■ **WORK TO COMPLETE**:
a) Answer these questions from the fish tank forum thread, one line each:
(i) What detail on the tank suggests it was built commercially?
(ii) What kind of wiring was run for the server room at michu's former workplace?
(iii) What sizes of PVC pipe does the reply suggest?
b) Carry on the fish tank forum thread from its last sentence.

■ **SELECTED EXTRACT**:
......
The fake wood trim indicates to me that the tank was professionally (commercially) built and not the result of some DIY project. So, I'm willing to assume that the glass thickness' are correct and suitable. The long side (front and back) have the longest spans, so they need to be the strongest. Just as important is that depth is what creates the outward pressure with liquids. Your tank is tall and taller then most. That added height creates a lot more outward pressure....so thing's need to be built stronger. Combining the height with the 6' span means things have to be built even stronger--whether it's through glass thickness...or support braces. Personally, I'm willing to assume that the tank itself is fine.




michu said:


> As for a building inspector, I'll see if we have such things here. We're pretty rural and have no zoning laws. At the place where I worked before, I needed a server room built and was horrified they were running aluminum wiring for my servers. When I went to the owner, he said there were no laws here concerning wiring and building, copper had gone out of sight; so we were getting aluminum. OK... you're the boss. LOL Anyway, in town, I might could hire somebody to come out and look.


Trust me, my location is as bad or worse. "Rural" is being very polite for this area. After ~10yrs here "primitive" is still very polite, but a bit more accurate. A land and people truly lost in time. Folks here believe that Tn has no labor laws....because they cannot grasp that Tn is part of the Fed and Fed laws....uh, apply here too. :icon_eek: And the list definitely goes on....:icon_roll

Anyway,  every county has a building department...just gotta look it up in the phone book. Personally, I would trust them--a bit--more then some local-yocal....Forrest Gump comes to mind: "Life is like a box of chocolates..."

A lot of things in these parts are done "*******", and ******* isn't a method...it's a way of life. These folks have traditionally been very poor farmers that had to accomplish what they needed with what they had. Hey, if it works--it works! Right? Uh, no, not necessarily. They do have an inherent ingenuity though....but their methods often leave something to be desired. Just go take another look at that joist in your basement....it speaks volumes, I would imagine. Trust me, internet, cellphones, microwave ovens, indoor plumbing...hasn't really changed much--it's still going to be a few more generations....:icon_roll




michu said:


> The wood floor is the smaller, thicker interlocking, solid kind. The lengths do vary, but I'm sure I could find some that matches and stain them close enough that a buyer wouldn't notice. Stupid me thought that I'd have to replace the whole floor not realizing I could just pull up a few. It is also where one would have some piece of furniture; so the holes might not be that big of a deal to a buyer. It would to some, and if it was a problem, I could fix it as you say.


Right. It's not really a difficult fix. The important part is the width of the wood, not the length. I would imagine that 1 1/4" or 1 1/2" pvc pipe would be sufficient and reduce frictional loss. So, 2 holes a bit larger (the measurements above are ID-Inside Diameter) would need to be drilled through the flooring. So, if the wood strips are 2" or more wide...then it's very probable that both holes can be drilled through a single piece of flooring.
......
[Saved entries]

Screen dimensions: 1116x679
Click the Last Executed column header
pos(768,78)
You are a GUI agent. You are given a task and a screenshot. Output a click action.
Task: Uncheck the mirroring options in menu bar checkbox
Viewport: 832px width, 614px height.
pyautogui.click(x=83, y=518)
......
■ **RESULTS BY TASK**:
a)
(i) The fake wood trim.
(ii) Aluminum wiring.
(iii) 1 1/4" or 1 1/2" PVC pipe.

b)
michu said:


> I think I've got the matt filter idea down. I'm going to start by putting them in the tank, cutting them large enough so they can be moved to a sump. I could at least get the tank and plants going for now. Then, after I get the plumbing in for the sump downstairs, I'll pull out the matts and stick them in the sump. If I need more filtering, I'll do so. I could have a large sump downstairs and do whatever I want. If I stuck it under the cabinet, it would have to be small to keep down the weight. Downstairs sounds much more appealing.


Personally, I think the sponge and powerheads would be a better start. They can be transferred down stairs as simply as putting them in a bucket, hauling them down, putting them in the sump and plugging in the powerhead. They work very well for mechanical and biological filtration...and what you need to start is the biological (bacteria). I'm just not sure how you are planning to go about installing the mattenfilter(s) in the tank....in a way that's a simple install and a simple change-over to the sump. I may just not be seeing what/how you plan on doing it. Additionally, the sponge/powerhead deal is basically a mobile, easy to clean mattenfilter...the main difference that I can see would be the flow rate, but that can be determined/adjusted by the powerhead used.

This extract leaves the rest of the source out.